■ What you should do ■
Nothing should appear in the answer except the lines below from the line containing "Datenschutzbestimmungen (330, 1368)" through the line containing "Formazione (21, 2288)", copied exactly, with pictures left out.

[Extracted records]

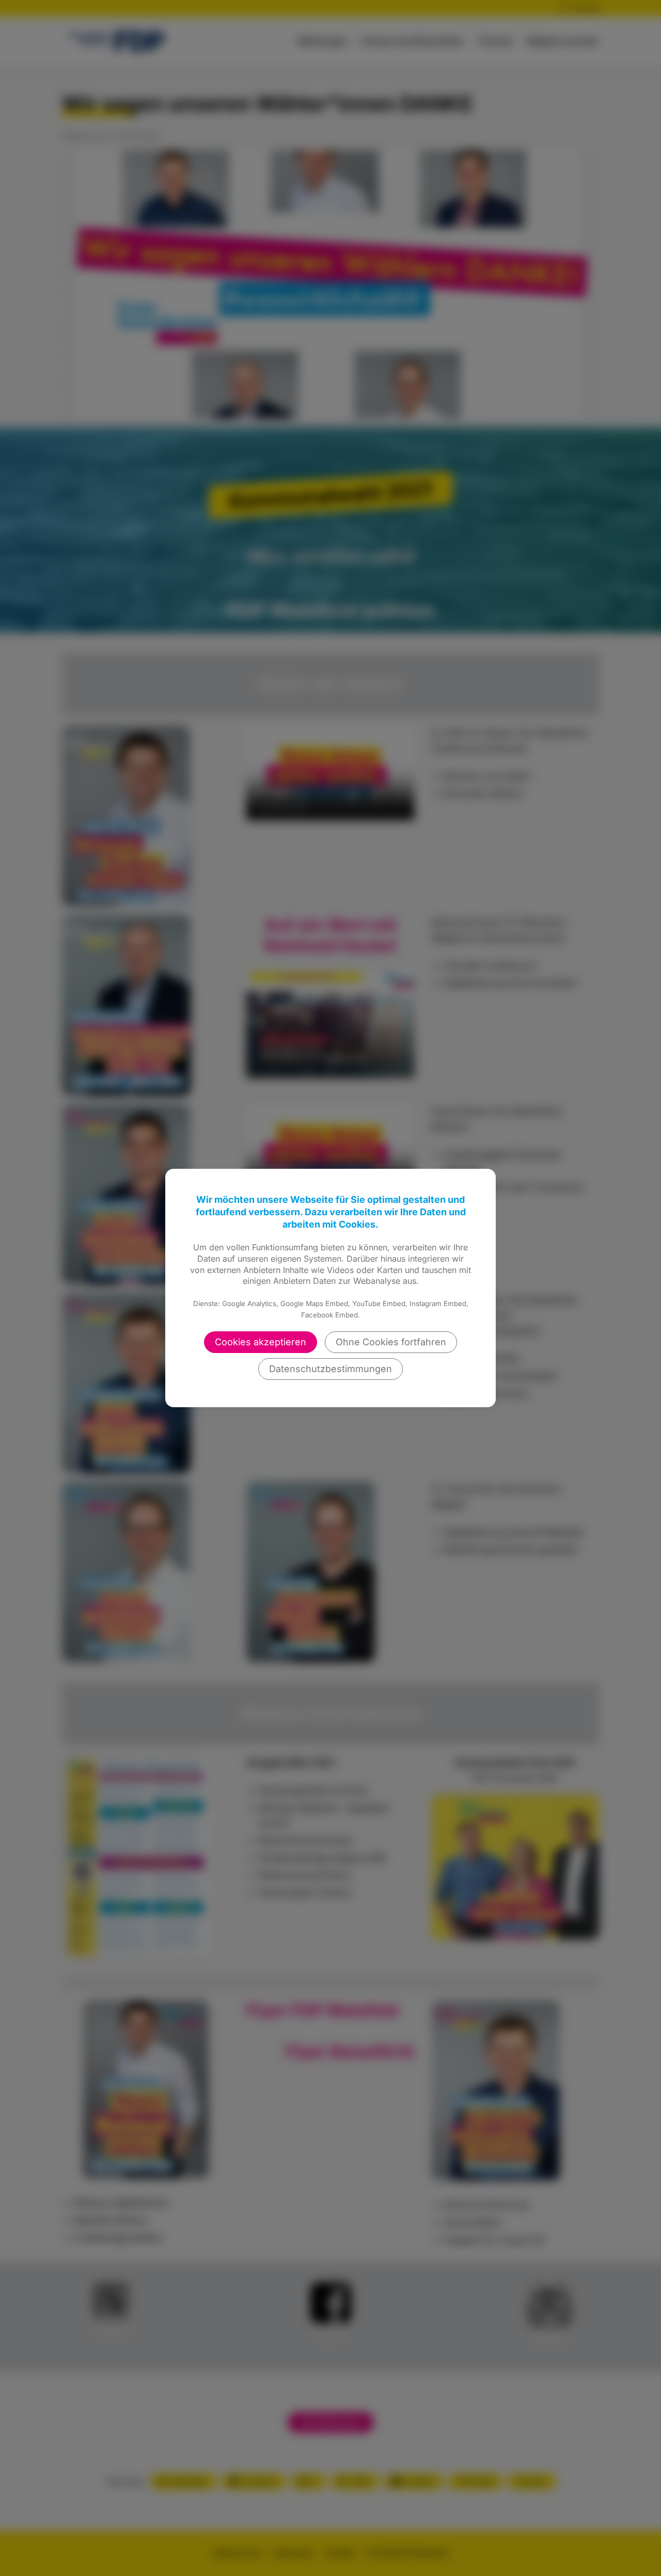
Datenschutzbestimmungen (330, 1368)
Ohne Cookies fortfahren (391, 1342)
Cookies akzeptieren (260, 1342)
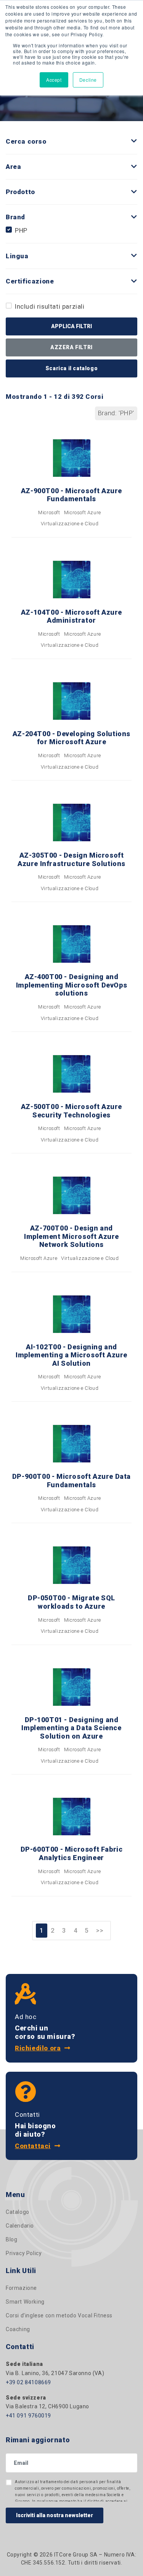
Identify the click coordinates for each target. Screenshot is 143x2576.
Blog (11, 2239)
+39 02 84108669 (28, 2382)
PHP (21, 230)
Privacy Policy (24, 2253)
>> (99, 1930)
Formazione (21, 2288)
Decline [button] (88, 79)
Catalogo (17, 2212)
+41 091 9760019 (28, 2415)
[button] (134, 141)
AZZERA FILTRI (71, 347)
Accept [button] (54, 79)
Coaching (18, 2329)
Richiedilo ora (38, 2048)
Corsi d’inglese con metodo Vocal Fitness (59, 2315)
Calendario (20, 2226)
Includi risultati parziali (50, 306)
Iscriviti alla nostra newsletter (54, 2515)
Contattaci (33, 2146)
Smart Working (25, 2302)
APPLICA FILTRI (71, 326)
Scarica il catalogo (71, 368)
==
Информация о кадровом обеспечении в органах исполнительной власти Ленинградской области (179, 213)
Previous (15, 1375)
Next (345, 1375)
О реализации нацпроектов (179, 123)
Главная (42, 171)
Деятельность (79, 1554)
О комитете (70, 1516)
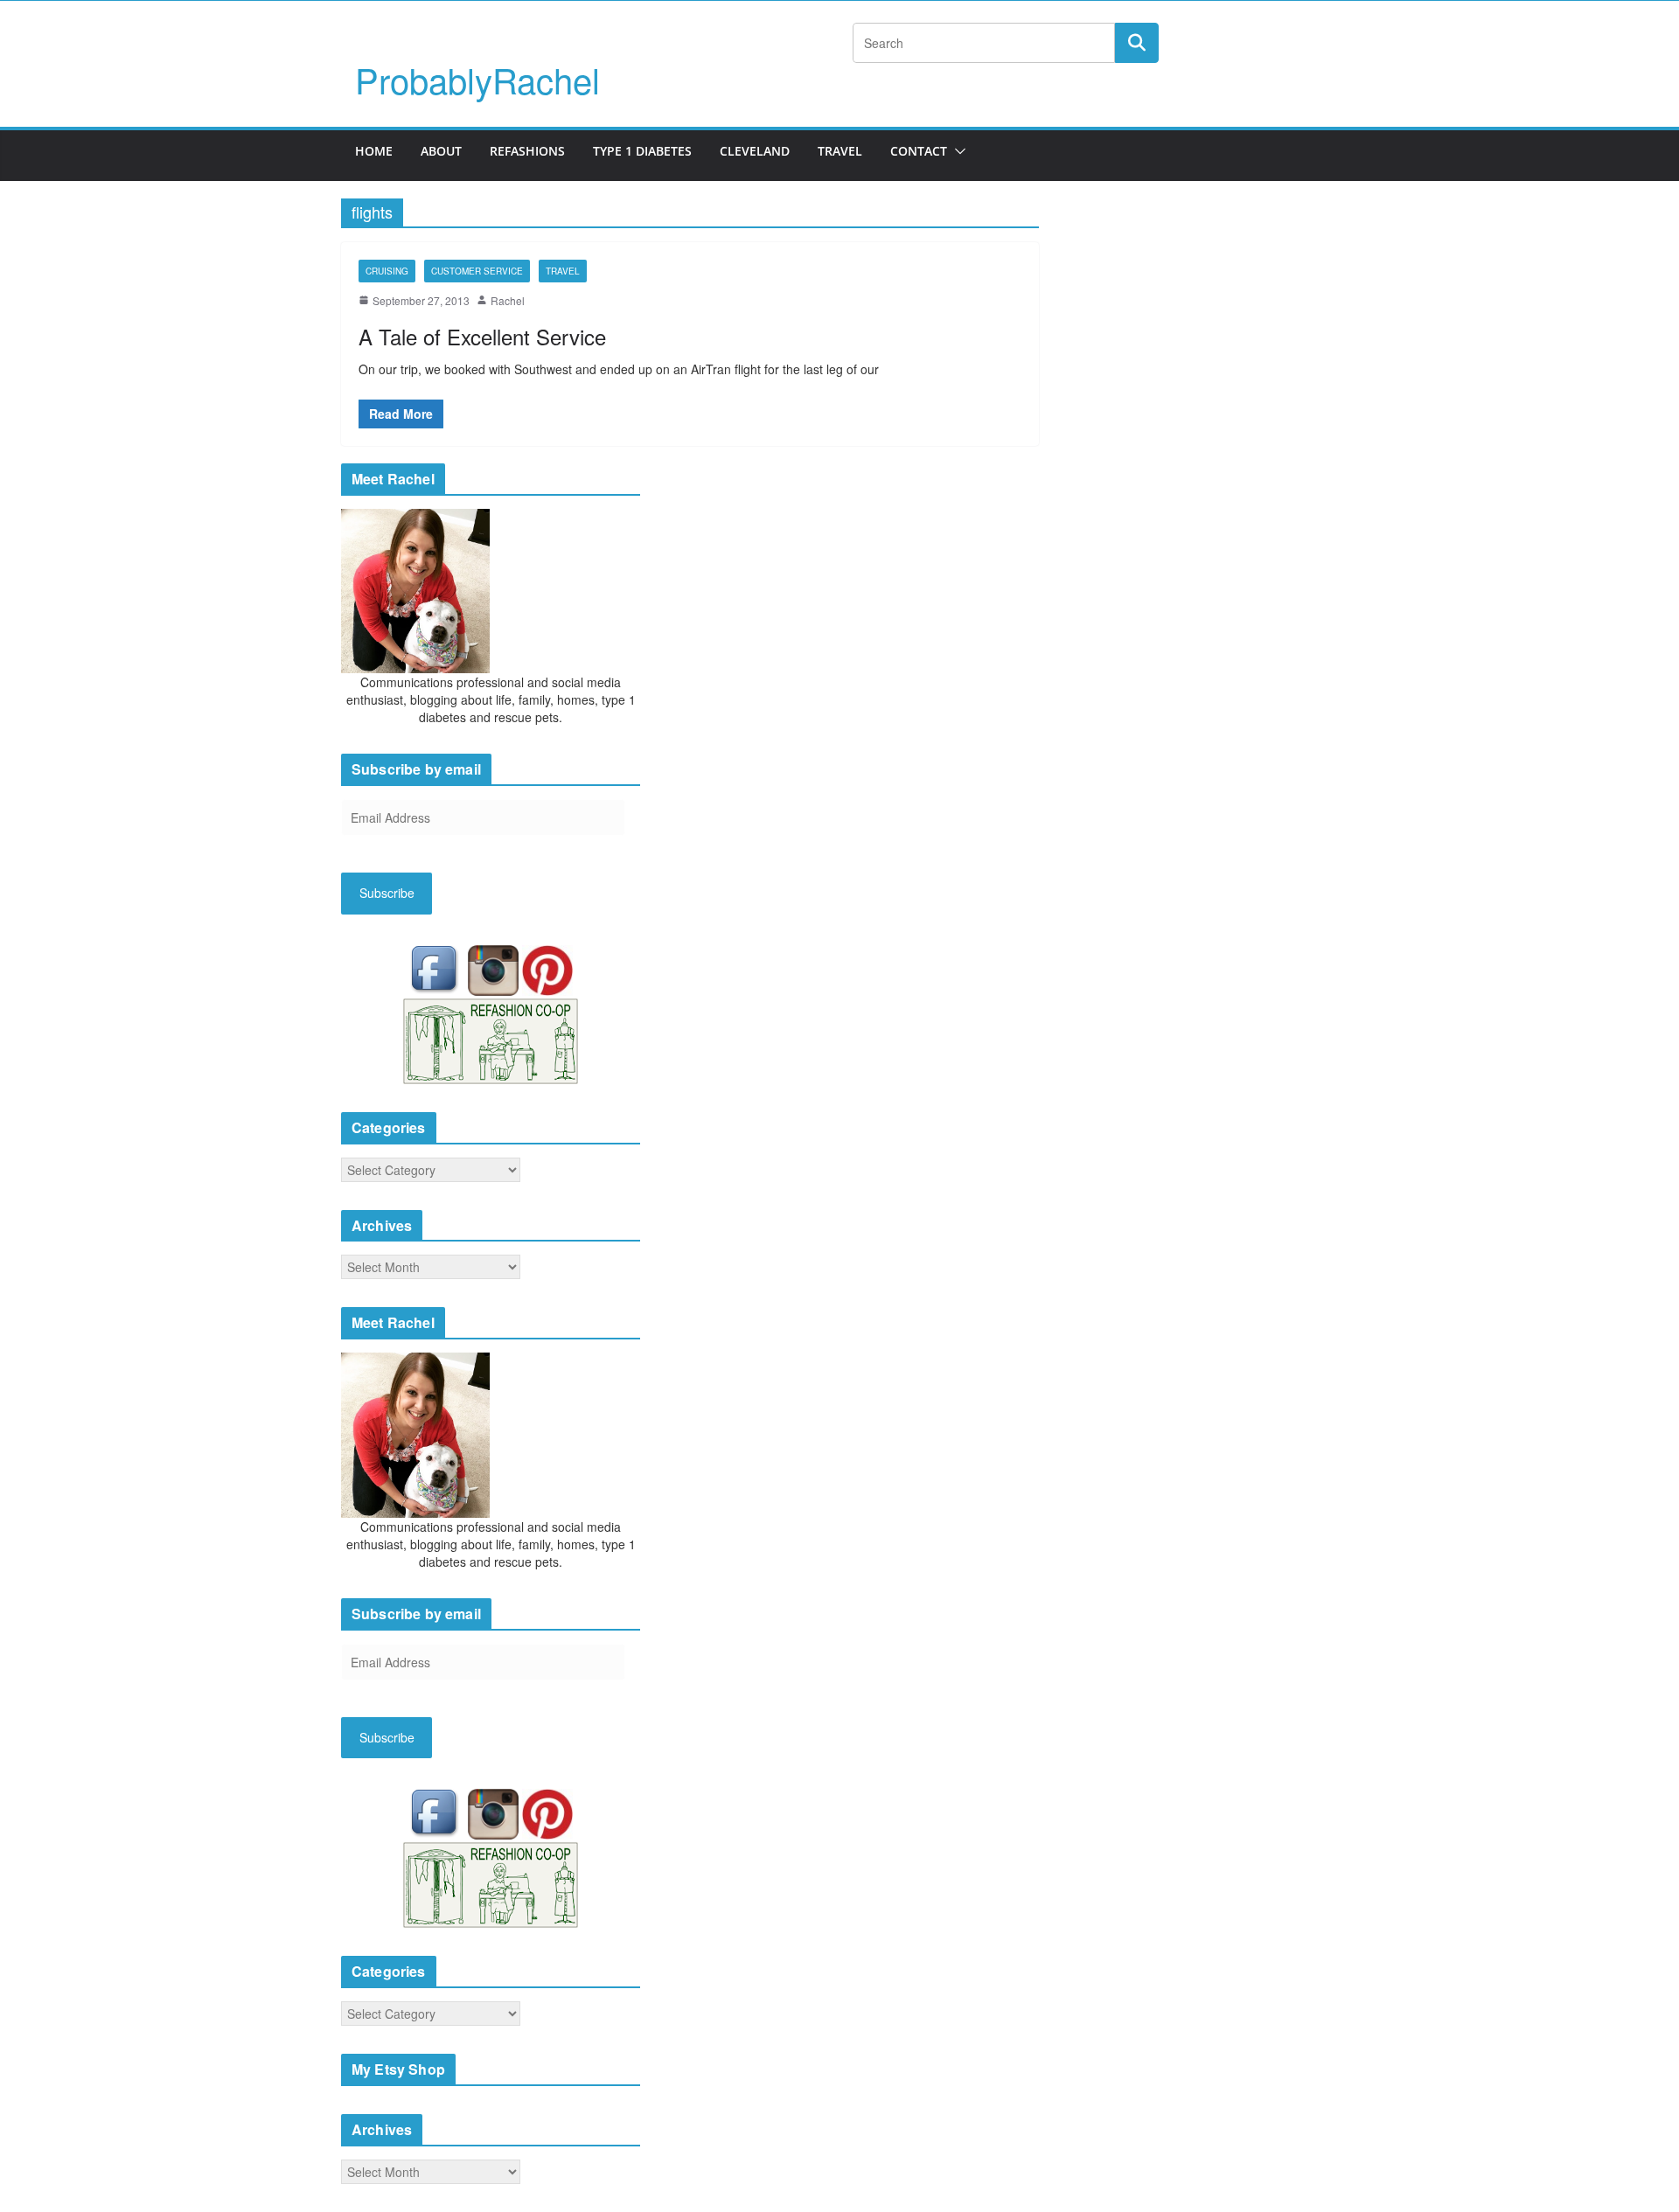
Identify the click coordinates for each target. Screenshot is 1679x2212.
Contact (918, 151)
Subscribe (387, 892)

■ Written response ■
Datenschutzbestimmungen (330, 1368)
Ohne Cookies fortfahren (391, 1342)
Cookies akzeptieren (260, 1342)
Identify the click coordinates for each target. Screenshot is 143x2576.
Blog (11, 2239)
+39 02 84108669 (28, 2382)
PHP (21, 230)
Privacy Policy (24, 2253)
>> (99, 1930)
Formazione (21, 2288)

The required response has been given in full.